Page extract:

(left to right)
Back row: Khylil Robinson, Ardhika Aziz (behind Max, not visible), Max Woessner, Dana Kilgarriff, Benjamin Hartranft, Councilmember Derek Green, Douglas Ortelere, Katy Kaplan, Denny O’Brien
Front Row: Mary Kay Tuohy, Katie Croce, Max Zukin, Rachel Guttentag, Luke Tomczuk, Matthew Walsh, Gregory Bannett, Aliki Koumenis CAPS participant Adam Salomon not pictured
Training team: Mary Kay Tuohy, Katie Croce, Aliki Koumenis, Katy Kaplan (not pictured Lauren Flynn)
Philly Autism Project: City Councilmember Denny O’Brien and Former City Councilmember Denny O’Brien

On June 28, Community Behavioral Health (CBH) awarded certificates of graduation to 12 individuals from the first training course for the Community Autism Peer Specialist (CAPS) program. The CAPS training consisted of a three-week intensive class for those who wish to serve as peer mentors for individuals with autism in Philadelphia.

Dataset entries:
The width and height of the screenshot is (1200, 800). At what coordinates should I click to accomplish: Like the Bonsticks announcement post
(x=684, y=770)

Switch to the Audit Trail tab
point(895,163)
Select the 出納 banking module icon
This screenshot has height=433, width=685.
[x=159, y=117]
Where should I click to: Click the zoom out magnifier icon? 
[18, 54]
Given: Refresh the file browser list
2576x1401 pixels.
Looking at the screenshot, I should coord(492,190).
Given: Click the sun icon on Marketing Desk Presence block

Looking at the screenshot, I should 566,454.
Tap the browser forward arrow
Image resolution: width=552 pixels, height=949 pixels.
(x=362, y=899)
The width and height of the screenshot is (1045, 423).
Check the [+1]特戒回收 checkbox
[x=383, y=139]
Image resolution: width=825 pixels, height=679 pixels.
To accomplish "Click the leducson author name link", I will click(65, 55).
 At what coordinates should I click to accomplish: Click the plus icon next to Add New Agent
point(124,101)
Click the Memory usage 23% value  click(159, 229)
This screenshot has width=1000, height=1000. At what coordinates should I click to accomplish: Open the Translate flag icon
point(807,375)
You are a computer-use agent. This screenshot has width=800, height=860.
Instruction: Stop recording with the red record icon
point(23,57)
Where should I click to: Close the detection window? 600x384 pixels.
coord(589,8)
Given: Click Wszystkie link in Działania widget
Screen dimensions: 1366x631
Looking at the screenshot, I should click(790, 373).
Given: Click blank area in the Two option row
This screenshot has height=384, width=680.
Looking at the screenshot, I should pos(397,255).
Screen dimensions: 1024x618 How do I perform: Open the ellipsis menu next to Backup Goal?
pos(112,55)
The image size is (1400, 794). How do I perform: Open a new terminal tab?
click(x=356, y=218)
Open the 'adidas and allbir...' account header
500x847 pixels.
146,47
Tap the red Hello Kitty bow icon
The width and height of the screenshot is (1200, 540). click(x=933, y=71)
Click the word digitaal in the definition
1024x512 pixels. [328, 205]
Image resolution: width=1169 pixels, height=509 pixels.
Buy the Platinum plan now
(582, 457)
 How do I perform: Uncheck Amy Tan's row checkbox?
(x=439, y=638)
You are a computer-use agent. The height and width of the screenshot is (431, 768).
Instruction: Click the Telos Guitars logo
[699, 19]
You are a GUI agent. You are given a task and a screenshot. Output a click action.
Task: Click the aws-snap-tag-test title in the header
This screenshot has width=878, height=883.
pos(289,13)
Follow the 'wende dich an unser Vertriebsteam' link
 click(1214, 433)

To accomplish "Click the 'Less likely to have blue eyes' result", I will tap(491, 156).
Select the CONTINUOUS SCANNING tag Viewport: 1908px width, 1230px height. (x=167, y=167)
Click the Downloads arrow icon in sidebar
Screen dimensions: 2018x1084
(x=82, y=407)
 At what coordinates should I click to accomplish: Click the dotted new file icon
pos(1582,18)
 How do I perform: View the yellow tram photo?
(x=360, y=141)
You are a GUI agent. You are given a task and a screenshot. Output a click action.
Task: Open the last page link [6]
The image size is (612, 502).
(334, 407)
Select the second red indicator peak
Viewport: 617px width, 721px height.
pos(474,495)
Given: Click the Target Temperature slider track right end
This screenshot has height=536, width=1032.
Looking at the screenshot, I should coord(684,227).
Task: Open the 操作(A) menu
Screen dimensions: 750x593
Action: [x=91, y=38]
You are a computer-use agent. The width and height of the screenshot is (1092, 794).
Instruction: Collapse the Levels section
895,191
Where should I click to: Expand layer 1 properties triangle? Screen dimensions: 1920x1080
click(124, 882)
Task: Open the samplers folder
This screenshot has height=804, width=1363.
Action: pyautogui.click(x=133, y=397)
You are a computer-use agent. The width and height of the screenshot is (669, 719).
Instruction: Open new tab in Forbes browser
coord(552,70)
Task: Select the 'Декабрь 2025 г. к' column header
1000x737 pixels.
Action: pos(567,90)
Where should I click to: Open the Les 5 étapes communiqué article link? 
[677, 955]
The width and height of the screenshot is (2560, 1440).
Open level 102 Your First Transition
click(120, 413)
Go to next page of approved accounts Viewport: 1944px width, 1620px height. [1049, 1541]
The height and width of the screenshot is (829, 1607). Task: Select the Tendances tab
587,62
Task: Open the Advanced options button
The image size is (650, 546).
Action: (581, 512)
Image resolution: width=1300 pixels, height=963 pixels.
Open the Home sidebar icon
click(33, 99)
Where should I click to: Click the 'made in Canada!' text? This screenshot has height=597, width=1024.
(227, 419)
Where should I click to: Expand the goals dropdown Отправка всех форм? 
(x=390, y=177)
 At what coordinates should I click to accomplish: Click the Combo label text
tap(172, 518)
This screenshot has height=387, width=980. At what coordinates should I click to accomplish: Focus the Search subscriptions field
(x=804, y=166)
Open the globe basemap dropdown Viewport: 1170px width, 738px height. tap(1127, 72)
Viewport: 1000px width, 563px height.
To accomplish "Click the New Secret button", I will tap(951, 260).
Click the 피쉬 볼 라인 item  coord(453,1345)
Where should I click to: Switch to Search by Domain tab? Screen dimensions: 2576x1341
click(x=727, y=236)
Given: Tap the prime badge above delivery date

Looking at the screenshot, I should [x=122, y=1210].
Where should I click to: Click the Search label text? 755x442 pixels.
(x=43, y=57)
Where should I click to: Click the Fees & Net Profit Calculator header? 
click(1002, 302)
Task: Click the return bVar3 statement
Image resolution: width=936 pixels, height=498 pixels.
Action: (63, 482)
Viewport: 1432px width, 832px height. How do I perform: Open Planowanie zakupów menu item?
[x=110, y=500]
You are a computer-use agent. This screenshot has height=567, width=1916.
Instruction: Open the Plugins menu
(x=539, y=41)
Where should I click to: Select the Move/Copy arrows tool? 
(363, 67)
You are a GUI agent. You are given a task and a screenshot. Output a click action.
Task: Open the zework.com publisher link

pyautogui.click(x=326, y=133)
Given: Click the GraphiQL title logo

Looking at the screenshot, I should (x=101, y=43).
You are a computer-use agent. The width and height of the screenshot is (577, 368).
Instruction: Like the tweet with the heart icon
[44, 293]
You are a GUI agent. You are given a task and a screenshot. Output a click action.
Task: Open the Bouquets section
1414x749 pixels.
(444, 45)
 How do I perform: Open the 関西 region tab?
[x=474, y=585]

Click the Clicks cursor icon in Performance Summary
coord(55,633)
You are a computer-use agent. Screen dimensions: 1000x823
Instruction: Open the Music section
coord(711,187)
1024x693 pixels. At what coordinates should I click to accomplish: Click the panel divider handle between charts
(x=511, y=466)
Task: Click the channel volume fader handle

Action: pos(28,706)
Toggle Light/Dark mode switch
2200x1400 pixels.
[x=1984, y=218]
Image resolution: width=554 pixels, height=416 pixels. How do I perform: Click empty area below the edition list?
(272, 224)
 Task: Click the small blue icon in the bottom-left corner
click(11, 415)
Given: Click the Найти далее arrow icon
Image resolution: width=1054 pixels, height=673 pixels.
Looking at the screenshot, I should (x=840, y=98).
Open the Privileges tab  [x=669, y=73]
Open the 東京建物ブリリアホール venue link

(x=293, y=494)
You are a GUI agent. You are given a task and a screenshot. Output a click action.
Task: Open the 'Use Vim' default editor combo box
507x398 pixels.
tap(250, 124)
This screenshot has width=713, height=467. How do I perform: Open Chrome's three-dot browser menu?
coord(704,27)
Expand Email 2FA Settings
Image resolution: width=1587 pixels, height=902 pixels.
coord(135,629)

Exercise prompt: Reproduce the CAPS graduation announcement above word for word, starting at the words "Back row: Khylil" and ending after the words "autism in Philadelphia.".

Expected answer:
Back row: Khylil Robinson, Ardhika Aziz (behind Max, not visible), Max Woessner, Dana Kilgarriff, Benjamin Hartranft, Councilmember Derek Green, Douglas Ortelere, Katy Kaplan, Denny O’Brien
Front Row: Mary Kay Tuohy, Katie Croce, Max Zukin, Rachel Guttentag, Luke Tomczuk, Matthew Walsh, Gregory Bannett, Aliki Koumenis CAPS participant Adam Salomon not pictured
Training team: Mary Kay Tuohy, Katie Croce, Aliki Koumenis, Katy Kaplan (not pictured Lauren Flynn)
Philly Autism Project: City Councilmember Denny O’Brien and Former City Councilmember Denny O’Brien

On June 28, Community Behavioral Health (CBH) awarded certificates of graduation to 12 individuals from the first training course for the Community Autism Peer Specialist (CAPS) program. The CAPS training consisted of a three-week intensive class for those who wish to serve as peer mentors for individuals with autism in Philadelphia.